Una fractura es una grieta o rotura de un hueso. Casi todos los huesos en el cuerpo se pueden fracturar, pero las fracturas de los huesos de las extremidades son las de mayor importancia en los caballos. Afortunadamente muchas de ellas hoy en día se pueden reparar si se diagnostican y tratan de forma adecuada en los primeros momentos.


¿Qué tipos de fractura se pueden producir?

La gravedad de una fractura depende de varios factores: el hueso afectado y la localización, tipo de fractura, el tamaño, la edad, el temperamento y el uso del caballo o poni y si están afectadas otras importantes estructuras de tejidos blandos.

Hay una serie de términos utilizados para describir las fracturas, sobre la base de los exámenes que se realizan:

Las fracturas simples sólo tienen una línea de fractura, mientras que las fracturas conminutas tener varias líneas de fractura y trozos de hueso que se han separado. Dependiendo del hueso y el sitio afectado, las fracturas simples suelen ser más fáciles de reparar que las conminutas.

Las fracturas incompletas son aquellas que afectan sólo a un lado del hueso y por lo tanto, aunque dolorosas, permanecen estables a menos que se conviertan en fracturas completas, cuando el hueso se convierte en dos fragmentos separados. Las fracturas por sobrecarga son pequeñas fracturas incompletas, que se presentan con mayor frecuencia en caballos jóvenes en entrenamiento. Se pueden presentar en cualquiera de los huesos de las extremidades, pero el radio y la tibia son los sitios más comunes. A veces se encuentran múltiples líneas de fractura con un foco central y se suelen denominar fracturs “en estrella”. Al principio son muy dolorosas, pero a menudo desaparece con relativa rapidez antes de que la curación sea completa.
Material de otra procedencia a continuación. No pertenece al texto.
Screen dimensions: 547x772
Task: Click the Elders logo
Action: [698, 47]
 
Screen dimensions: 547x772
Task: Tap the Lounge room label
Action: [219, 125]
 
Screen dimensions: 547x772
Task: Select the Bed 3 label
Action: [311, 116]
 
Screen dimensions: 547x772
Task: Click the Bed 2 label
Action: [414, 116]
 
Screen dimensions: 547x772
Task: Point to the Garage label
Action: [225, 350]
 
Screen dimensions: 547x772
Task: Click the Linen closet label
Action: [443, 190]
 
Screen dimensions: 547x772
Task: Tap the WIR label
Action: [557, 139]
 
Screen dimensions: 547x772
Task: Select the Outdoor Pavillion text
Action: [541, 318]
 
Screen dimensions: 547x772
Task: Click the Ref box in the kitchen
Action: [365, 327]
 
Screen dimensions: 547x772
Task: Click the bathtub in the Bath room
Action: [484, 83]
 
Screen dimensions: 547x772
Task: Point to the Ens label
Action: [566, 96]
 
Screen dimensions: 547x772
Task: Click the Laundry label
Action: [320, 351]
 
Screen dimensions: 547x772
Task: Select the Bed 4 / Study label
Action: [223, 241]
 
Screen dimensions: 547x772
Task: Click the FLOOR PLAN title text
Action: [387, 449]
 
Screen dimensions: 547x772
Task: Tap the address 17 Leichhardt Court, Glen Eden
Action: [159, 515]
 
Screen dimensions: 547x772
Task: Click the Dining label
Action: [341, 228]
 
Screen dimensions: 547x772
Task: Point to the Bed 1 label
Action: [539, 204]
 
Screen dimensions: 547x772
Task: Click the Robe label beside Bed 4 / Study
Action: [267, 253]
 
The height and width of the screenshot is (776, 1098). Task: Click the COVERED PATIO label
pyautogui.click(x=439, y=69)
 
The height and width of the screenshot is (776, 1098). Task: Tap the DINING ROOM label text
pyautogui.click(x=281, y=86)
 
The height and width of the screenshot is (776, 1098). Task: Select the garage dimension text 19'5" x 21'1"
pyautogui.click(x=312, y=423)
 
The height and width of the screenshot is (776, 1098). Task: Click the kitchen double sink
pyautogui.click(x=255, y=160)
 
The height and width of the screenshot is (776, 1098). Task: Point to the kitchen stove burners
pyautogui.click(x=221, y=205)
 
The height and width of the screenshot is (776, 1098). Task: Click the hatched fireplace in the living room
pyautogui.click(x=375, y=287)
Si no se diagnostican como fracturas y si el caballo vuelve al entrenamiento demasiado pronto, se convierten en fracturas completas, con resultados catastróficos. Estas fracturas se diagnostican mediante gammagrafía ósea. Con este tipo de pruebas este tipo de resultados se han reducido considerablemente.

Las fracturas abiertas son aquellas en que la piel se abre exponiendo en ocasiones el extremo del hueso roto visible, mientras que las fracturas cerradas son aquellas en que la piel que lo recubre está intacta. Las primeras suelen contaminarse por lo que el éxito del tratamiento y la reparación será más difícil y por lo tanto el pronóstico es más desfavorable.